◆ DATA ◆
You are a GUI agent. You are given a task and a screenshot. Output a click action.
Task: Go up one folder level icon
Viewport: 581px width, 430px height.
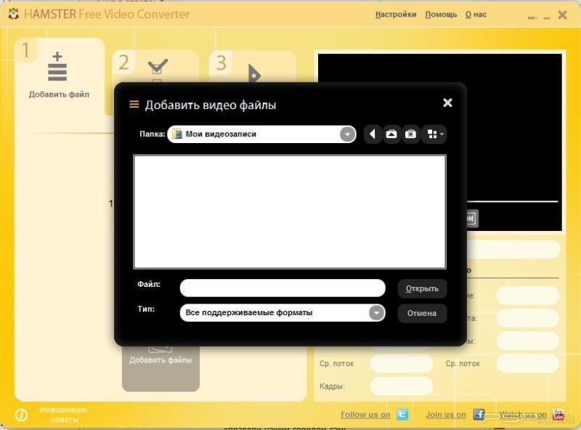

==

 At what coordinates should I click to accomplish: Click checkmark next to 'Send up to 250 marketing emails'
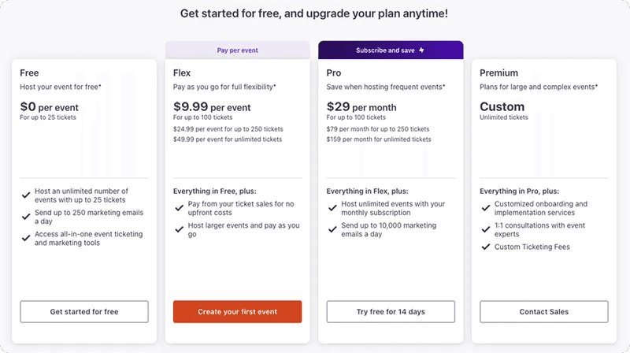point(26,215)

◆ WHAT YOU SHOULD DO ◆
Beginning at the line with "You are a GUI" and ending at the line with "Viewport: 581px width, 430px height.", reproduce each line of the data above exactly, and add no other lines.

◆ ANSWER BOX ◆
You are a GUI agent. You are given a task and a screenshot. Output a click action.
Task: Go up one folder level icon
Viewport: 581px width, 430px height.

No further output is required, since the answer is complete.